Tuhiwai Smith is an Associate Professor in Education and Director of the International Research Institute for Maori and Indigenous Education at the University of Auckland. An indigenous woman, the daughter of a Maori anthropologist, she grew up in a world in which science and Maori beliefs and practices coexisted. The book is fueled by anger in addition to a thorough knowledge of the literature on which rests the Western tradition of classifying and representing the other. The reader may think that this is an `anti-research book on research,' but Tuhiwai Smith's main concern is to inspire indigenous peoples as researchers. As she indicates, "The book is written primarily to help ourselves."

The title of the book echoes Ngugi Wa Thiong'o's 1986 "Decolonizing the Mind." It builds on the Kenyan writer's thesis that colonialism did more than impose control over peoples' lands and resources through military conquest and political dictatorship. Imperialism also dominated the mental universe of the colonized and has continued to do so long after independence was gained. Tuhiwai Smith argues that colonialism is far from being a "finished business." `Decolonization' is a euphemism that only describes the formal handing over of the instruments of government, when in reality it must be a long-term process involving the cultural, linguistic and psychological divesting of colonial parameters. She sketches the history of `the Western gaze on the Other' from Hegel to Foucault. Imperialism acted in a sequence of impacts: military conquest was followed by the destruction or deliberate undervaluing of a peoples culture, and finally the youngest carriers of a non-Western heritage, children, were targeted through colonial education. From the indigenous perspective, researchers gathered scientific data on them in a random and ad hoc manner, not unlike the travelers and adventurers whose early accounts started the Western fascination with `the Other.' Part of this book expresses `research fatigue' on the part of the researched, but it goes further by questioning the authoritativeness of the research.

The ways in which research was implicated in some of the worst excesses of imperialism are still present in the memory of indigenous peoples and continue to offend their deepest sense of humanity. Tuhiwai Smith questions the premise that Western research was collected for the greater good of serving all of mankind: the ways and the spirit in which data were collected around the colonized world, guided by notions of classification and progressive evolution of mankind, reflected less the cultural realities of the colonized, than contemporaneous Western constructions of gender, race and class. Ultimately, the debate is about the unequal power of defining, essentializing, labeling and thus alienating the other.

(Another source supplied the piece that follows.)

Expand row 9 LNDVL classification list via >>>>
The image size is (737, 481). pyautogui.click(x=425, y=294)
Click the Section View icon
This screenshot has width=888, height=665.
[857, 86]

The second part of the book reflects the deep distrust and suspicion of research in Maori communities today, as colonization has been experienced as a stripping away of mana (`our standing in our own eyes.) The author gives a brief survey of recent initiatives for reassertion of Maori cultural identity. Revitalizing the Maori language (Te Kohanga Reo) and establishing the Waitangi Tribunal in 1975 were the two key steps in this process. The former was organized around the unit of the extended family, the whanau, whereas claims to the Tribunal are made by the iwi, the tribes.

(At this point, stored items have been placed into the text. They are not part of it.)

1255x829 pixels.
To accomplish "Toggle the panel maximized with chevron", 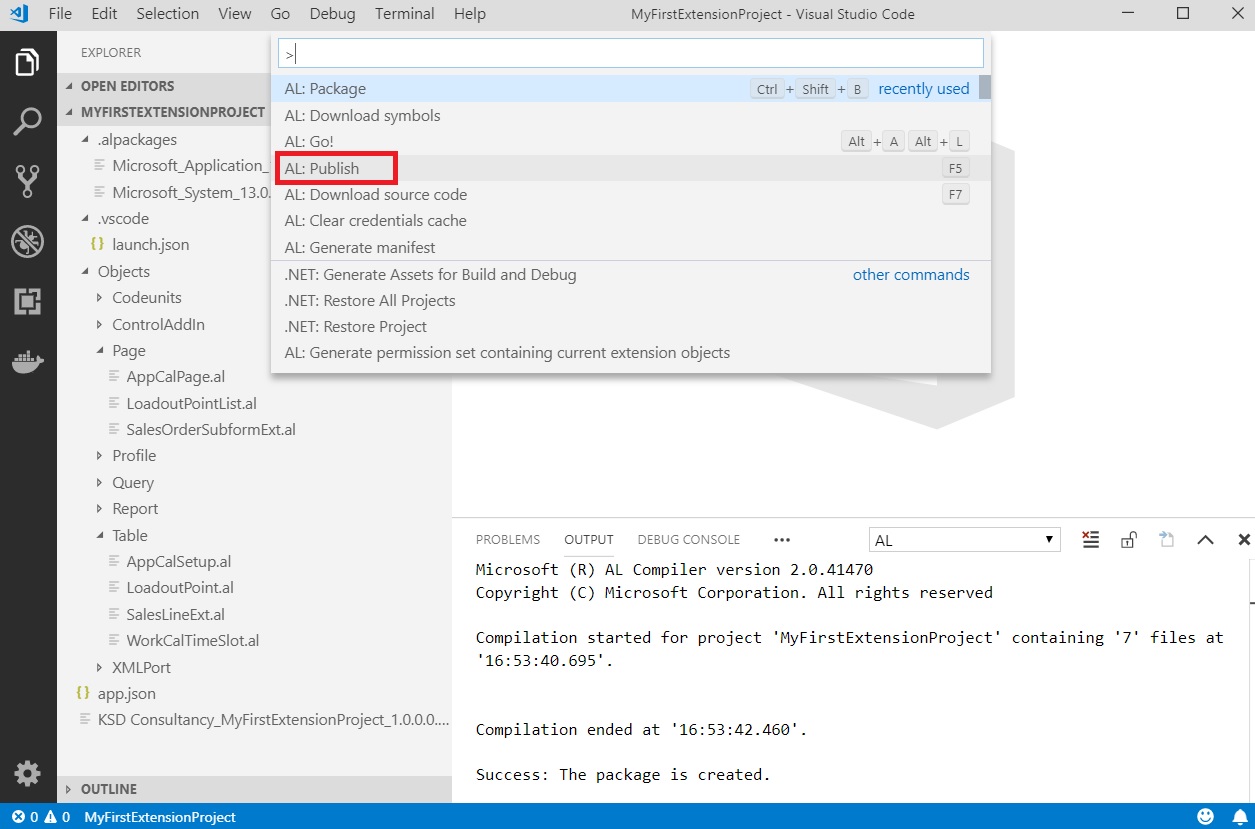I will pos(1205,539).
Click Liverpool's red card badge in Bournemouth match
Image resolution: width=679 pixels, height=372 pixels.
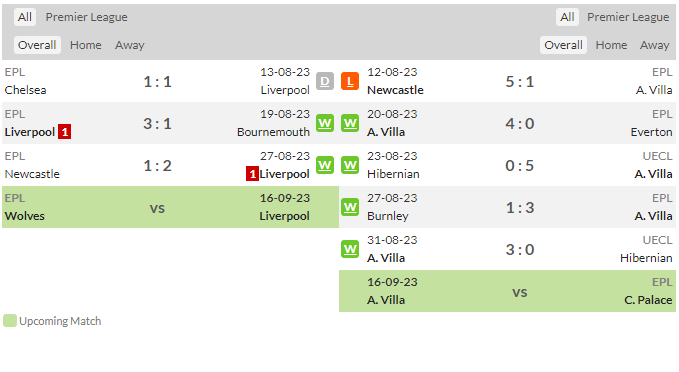pyautogui.click(x=65, y=132)
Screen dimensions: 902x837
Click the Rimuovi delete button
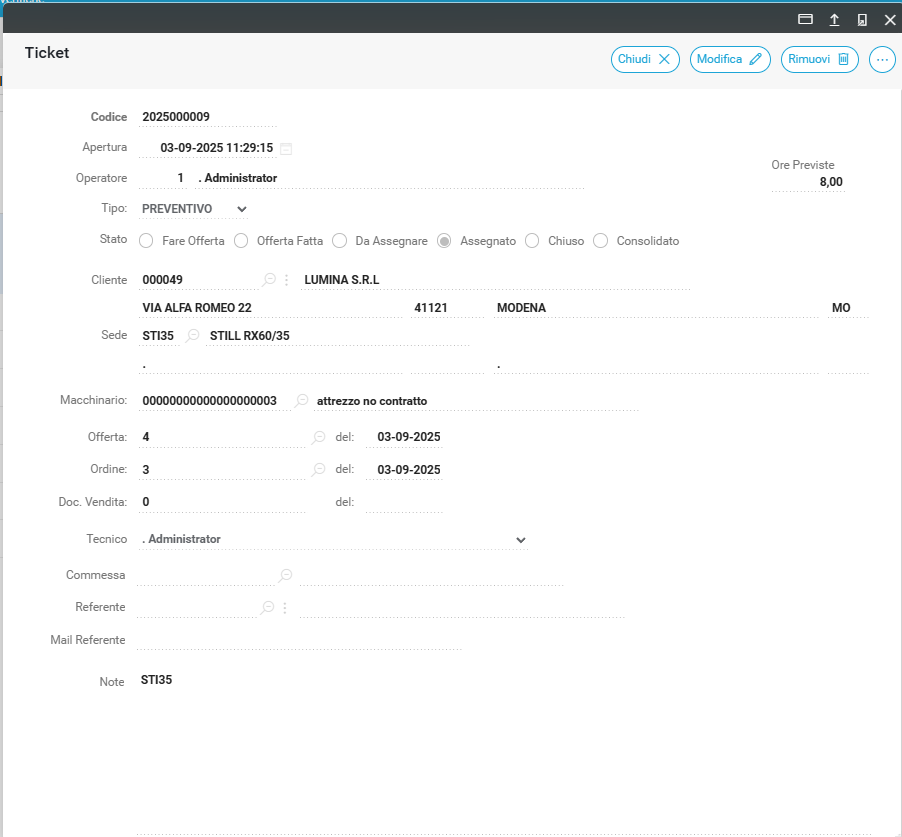point(819,59)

The Western tradition of knowledge is grounded in positivism, the notion that research is an objective and value-free activity that can make sense of human and natural realities. Method is important as it represents a set of conventions on how knowledge is gathered and codified. Tuhiwai Smith introduces the concept of Kaupapa Maori as a new way of thinking about Maori indigenous research. "We have a different epistemological tradition which frames the way we see the world, the way we organize ourselves in it, the questions we ask and the solutions we seek." It is research with a strong anti-positivistic stance, foremost concerned with the issues of social justice and of relevance to the Maori community. Research should set out to make a positive difference for the researched and the participation of non-indigenous researchers is either flatly denied or accepted only under a set of conditions - a conclusion for which Tuhiwai Smith may loose the support of some of her readers.

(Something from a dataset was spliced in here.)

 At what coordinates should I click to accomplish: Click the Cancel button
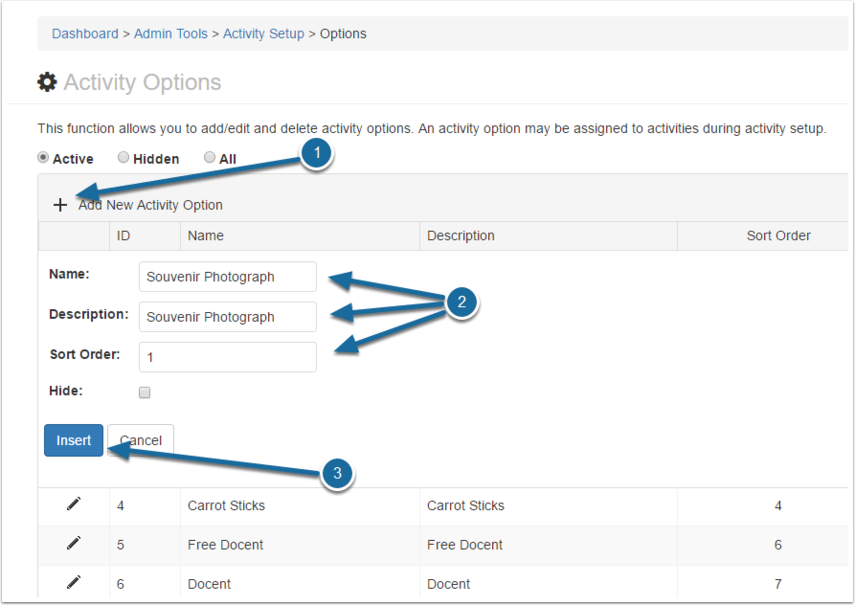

Recent years have seen a number of ethical research guidelines being established, such as the 1998 AAA Code of Ethics. The additional rules of conduct required by Kaupapa Maori could be internalized by culturally sensitive, nonindigenous persons. It is understood that an indigenous community should require a proper time for naming and expressing grievances inflicted over centuries, and set apart an utterly private time for healing, where outsiders must refrain from interfering. Yet a continuing stance of total exclusion of the non-indigenous social scientist or lawyer might prove to be a detriment to the worldwide minorities of indigenous origin. The relationship should be one of ongoing negotiation, rather than an impenetrable blockade.

As in any enterprise of such scope, the author does not linger on the numerous debates on Western epistemology upon which she touches. The bibliographies at the end of each chapter are, however, a treasure trove for readers who wish to deepen their understanding of the arguments that divide indigenous peoples and their researchers. As some of the comments on the book cover suggest, "Decolonizing Methodologies" should be required reading for all young researchers leaving their university for field work, as well as for teachers who canvas issues of colonialism and indigenous peoples in their classrooms.